§ **Your task**
Decide whether each statement marked (a), (b), and (c) agrees with the Parquet.Net help page below. Answer yes or no for each, quoting the exact words from the page that settle it. (a) Simple data columns contain repetition levels. (b) The file schema can be accessed as soon as the reader is open. (c) Column statistics of a row group can be read at zero cost.

Parquet.Net Help

Reading data

You can read the data by constructing an instance of ParquetReader class or using one of the static helper methods on the ParquetReader class, like ParquetReader.OpenFromFile().

Reading files is a multi-stage process, giving you the full flexibility on what exactly to read from it:

  1. Create ParquetReader from a source stream or open it with any utility method. Once the reader is open you can immediately access file schema and other global file options like key-value metadata and number of row groups.

  2. Open RowGroupReader by calling to reader.OpenRowGroupReader(groupIndex). This class also exposes general row group properties like row count.

  3. Call .Read() on row group reader passing the DataField schema definition you wish to read.

  4. Returned DataColumn contains the column data. Important thing to note here is we automatically merge data and definition levels of the column so that .Data member of type System.Array contains actual usable column data. Note that we do not process repetition levels if the column is a part of a more complex structure, and you have to use them appropriately. Simple data columns do not contain repetition levels.

It's worth noting that repetition levels are only used for complex data types like arrays, list and maps. Processing them automatically would add an enormous performance overhead, therefore we are leaving it up to you to decide how to use them.

Using format options

When reading, Parquet.Net uses some defaults specified in ParquetOptions.cs, however you can override them by passing to a ParquetReader constructor.

For example, to force the reader to treat byte arrays as strings use the following code:

var options = new ParquetOptions { TreatByteArrayAsString = true }; var reader = await ParquetReader.CreateAsync(stream, options);

Metadata

To read custom metadata you can access the CustomMetadata property on ParquetReader:

using (var reader = await ParquetReader.CreateAsync(ms)) { Assert.Equal("value1", reader.CustomMetadata["key1"]); Assert.Equal("value2", reader.CustomMetadata["key2"]); }

Statistics

You can read column statistics of a particular row group at zero cost by calling to GetStatistics(DataField field).

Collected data

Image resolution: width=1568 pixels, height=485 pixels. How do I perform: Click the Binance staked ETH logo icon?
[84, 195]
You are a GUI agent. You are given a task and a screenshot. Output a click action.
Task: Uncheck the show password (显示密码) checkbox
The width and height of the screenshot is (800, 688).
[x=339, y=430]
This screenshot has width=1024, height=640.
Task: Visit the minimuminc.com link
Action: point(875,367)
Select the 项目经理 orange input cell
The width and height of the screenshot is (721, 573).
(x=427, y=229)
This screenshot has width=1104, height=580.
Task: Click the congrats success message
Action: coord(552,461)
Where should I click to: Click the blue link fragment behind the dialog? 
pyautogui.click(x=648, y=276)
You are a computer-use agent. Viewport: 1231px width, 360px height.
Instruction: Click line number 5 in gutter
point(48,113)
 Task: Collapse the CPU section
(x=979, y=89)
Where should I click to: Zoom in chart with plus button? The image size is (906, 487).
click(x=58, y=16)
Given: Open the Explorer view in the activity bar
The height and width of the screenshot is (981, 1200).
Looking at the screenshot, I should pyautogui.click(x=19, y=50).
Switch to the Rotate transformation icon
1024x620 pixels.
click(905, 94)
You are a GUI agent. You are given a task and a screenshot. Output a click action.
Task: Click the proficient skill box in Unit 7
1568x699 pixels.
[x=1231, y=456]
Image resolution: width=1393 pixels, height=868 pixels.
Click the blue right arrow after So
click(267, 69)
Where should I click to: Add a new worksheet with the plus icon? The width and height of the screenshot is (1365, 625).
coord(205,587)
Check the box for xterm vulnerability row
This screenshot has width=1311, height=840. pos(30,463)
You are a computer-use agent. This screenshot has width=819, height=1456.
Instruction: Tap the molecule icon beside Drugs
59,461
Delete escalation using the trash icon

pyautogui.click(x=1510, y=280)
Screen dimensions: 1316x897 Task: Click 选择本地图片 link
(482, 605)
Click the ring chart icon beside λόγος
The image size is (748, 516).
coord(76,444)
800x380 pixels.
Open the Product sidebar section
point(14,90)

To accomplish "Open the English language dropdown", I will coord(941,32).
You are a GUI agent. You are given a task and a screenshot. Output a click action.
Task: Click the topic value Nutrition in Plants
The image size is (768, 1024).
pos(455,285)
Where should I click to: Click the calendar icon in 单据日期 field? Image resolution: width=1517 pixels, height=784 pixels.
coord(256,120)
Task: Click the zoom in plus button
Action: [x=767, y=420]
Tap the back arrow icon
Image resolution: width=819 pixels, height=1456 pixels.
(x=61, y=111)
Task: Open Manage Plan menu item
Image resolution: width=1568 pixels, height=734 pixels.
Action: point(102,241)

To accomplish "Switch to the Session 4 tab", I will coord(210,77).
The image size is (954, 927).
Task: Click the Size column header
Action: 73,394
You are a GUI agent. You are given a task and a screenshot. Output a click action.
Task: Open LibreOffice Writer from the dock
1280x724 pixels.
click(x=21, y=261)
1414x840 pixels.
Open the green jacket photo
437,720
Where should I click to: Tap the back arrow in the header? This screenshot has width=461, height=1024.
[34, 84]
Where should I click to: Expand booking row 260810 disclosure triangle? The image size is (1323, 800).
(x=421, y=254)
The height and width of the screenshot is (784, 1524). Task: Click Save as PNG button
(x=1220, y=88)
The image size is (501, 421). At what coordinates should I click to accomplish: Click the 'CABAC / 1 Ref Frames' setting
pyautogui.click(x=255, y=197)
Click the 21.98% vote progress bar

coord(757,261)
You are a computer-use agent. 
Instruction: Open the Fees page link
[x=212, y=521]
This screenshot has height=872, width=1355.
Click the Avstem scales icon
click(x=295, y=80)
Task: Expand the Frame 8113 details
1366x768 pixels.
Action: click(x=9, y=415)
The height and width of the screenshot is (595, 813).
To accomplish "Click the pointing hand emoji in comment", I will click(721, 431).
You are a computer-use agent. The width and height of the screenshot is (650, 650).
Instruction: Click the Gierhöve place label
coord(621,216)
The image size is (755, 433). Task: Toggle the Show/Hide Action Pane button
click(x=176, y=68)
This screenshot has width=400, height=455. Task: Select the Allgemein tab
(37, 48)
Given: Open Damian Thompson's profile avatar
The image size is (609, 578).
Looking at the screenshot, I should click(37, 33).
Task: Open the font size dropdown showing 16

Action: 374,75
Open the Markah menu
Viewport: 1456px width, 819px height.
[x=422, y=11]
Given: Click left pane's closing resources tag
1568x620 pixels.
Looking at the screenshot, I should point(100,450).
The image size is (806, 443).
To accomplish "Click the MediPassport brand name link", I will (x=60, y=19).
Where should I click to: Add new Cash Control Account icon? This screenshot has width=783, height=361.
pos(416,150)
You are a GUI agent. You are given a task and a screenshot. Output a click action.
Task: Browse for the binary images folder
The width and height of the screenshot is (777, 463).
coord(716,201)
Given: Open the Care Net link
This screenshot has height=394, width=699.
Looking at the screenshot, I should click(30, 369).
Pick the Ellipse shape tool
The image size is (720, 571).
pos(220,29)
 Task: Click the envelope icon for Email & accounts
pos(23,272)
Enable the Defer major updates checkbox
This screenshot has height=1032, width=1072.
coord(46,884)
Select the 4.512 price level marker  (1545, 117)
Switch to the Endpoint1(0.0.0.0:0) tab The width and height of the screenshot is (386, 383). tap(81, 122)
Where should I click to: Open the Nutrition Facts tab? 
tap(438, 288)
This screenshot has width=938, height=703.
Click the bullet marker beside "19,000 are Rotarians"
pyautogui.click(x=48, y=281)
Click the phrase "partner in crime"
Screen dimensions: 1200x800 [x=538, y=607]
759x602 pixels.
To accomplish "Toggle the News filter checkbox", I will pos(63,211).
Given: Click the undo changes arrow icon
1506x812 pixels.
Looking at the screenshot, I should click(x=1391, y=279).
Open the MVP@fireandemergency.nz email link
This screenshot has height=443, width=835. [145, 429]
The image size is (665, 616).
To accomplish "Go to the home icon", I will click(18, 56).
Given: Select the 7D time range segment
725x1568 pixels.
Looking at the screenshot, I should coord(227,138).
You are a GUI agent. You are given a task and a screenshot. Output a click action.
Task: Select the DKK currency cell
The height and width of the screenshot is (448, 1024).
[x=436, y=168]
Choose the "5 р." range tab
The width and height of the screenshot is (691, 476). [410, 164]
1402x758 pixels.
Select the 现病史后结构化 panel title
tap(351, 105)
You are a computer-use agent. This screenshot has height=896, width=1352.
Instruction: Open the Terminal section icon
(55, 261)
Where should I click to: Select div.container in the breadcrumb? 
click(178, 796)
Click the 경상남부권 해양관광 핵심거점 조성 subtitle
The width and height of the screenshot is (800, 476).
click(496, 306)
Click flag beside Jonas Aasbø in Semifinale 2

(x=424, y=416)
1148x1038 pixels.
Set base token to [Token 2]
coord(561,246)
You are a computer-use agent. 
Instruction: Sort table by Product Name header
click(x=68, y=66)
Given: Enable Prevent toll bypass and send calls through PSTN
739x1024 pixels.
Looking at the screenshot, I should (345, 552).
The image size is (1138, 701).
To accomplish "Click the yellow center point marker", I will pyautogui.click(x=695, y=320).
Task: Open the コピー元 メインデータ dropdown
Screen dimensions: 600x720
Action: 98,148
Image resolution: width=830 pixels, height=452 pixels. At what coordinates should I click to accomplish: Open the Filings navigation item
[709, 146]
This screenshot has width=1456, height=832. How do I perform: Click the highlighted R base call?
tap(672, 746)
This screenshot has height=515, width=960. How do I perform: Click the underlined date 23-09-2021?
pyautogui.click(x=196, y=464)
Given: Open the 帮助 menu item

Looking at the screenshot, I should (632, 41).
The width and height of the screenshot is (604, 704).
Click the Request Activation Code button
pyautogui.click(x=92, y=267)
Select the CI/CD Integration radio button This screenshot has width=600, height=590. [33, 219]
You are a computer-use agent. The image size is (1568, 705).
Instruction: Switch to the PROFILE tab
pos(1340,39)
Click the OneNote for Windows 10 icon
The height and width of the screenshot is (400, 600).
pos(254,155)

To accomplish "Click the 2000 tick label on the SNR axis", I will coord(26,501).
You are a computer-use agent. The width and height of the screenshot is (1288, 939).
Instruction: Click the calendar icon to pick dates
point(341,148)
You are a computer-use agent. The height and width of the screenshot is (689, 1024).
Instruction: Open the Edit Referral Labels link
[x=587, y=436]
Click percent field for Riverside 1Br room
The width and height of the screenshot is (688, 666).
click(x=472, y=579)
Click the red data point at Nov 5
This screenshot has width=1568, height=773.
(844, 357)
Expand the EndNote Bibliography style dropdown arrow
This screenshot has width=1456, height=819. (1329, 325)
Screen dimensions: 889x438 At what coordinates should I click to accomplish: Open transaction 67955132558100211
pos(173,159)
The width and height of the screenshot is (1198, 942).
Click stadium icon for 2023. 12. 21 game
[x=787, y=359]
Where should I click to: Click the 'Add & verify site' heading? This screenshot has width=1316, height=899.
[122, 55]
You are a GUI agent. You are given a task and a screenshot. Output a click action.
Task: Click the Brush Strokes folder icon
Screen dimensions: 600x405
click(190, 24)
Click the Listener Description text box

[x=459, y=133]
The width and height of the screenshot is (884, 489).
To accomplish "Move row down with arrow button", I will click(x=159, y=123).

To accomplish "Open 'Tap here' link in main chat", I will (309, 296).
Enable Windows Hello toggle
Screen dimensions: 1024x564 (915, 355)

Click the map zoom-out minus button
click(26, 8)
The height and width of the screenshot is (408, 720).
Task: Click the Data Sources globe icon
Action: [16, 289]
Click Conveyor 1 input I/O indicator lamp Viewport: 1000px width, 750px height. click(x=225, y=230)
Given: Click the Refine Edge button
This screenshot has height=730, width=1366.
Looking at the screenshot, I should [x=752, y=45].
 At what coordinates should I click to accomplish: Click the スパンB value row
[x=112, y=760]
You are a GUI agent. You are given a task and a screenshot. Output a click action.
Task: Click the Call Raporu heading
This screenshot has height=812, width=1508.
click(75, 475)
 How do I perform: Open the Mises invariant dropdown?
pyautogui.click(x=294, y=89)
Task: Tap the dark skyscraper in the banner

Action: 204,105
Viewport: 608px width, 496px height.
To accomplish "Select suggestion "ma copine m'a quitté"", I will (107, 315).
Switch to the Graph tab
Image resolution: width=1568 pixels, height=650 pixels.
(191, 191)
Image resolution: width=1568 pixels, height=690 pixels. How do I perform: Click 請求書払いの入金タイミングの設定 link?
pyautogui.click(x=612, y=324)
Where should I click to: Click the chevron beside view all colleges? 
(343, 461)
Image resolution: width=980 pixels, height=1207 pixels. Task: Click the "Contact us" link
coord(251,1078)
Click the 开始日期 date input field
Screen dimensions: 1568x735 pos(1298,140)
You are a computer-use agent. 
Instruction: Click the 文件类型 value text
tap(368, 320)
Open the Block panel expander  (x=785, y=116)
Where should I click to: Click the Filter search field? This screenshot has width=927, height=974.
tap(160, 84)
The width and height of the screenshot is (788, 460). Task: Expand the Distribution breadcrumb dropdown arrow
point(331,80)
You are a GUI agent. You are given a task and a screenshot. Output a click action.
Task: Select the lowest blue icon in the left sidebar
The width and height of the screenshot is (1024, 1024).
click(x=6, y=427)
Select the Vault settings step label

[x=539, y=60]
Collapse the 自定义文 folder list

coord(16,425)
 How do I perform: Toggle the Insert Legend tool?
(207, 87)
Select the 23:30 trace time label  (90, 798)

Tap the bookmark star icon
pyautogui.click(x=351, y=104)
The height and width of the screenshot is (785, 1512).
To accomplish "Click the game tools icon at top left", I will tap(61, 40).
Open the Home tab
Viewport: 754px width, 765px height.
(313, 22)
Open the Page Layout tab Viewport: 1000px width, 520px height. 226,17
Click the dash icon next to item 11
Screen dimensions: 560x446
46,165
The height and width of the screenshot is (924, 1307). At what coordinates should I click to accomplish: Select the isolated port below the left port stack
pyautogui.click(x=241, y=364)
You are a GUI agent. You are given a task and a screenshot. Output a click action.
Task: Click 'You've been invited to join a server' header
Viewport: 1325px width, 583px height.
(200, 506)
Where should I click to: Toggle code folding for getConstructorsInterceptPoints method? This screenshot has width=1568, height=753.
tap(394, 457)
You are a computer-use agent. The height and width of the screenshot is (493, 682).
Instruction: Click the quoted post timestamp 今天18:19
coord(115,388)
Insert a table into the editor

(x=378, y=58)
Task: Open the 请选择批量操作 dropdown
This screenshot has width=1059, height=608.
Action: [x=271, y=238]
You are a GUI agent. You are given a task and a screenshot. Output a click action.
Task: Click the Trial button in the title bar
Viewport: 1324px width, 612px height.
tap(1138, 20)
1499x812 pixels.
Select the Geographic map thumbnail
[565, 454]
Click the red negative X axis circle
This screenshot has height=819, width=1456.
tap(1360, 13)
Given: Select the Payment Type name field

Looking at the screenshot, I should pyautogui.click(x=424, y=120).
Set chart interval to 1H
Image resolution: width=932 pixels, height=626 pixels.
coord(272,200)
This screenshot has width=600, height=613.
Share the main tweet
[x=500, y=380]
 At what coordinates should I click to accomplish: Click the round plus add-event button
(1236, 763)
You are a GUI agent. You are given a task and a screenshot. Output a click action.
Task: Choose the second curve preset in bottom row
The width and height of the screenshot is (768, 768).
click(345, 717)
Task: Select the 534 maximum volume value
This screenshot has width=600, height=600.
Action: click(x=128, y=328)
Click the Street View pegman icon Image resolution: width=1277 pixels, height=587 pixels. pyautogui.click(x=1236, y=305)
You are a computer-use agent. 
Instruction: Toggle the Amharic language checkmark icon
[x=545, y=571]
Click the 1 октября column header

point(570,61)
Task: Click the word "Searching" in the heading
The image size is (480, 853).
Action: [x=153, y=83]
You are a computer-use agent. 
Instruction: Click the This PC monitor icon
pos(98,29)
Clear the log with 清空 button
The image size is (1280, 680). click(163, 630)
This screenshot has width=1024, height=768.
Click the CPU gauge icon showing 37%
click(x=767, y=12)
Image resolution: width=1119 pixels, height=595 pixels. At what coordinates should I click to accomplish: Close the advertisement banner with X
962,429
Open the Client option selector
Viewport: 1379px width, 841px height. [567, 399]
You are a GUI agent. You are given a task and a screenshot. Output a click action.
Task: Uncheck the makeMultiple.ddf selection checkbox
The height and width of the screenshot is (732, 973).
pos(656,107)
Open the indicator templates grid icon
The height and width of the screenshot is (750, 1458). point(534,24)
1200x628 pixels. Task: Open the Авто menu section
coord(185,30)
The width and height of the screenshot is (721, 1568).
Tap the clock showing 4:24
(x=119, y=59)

§ **Answer**
(a) No: "Simple data columns do not contain repetition levels."
(b) Yes: "Once the reader is open you can immediately access file schema"
(c) Yes: "You can read column statistics of a particular row group at zero cost"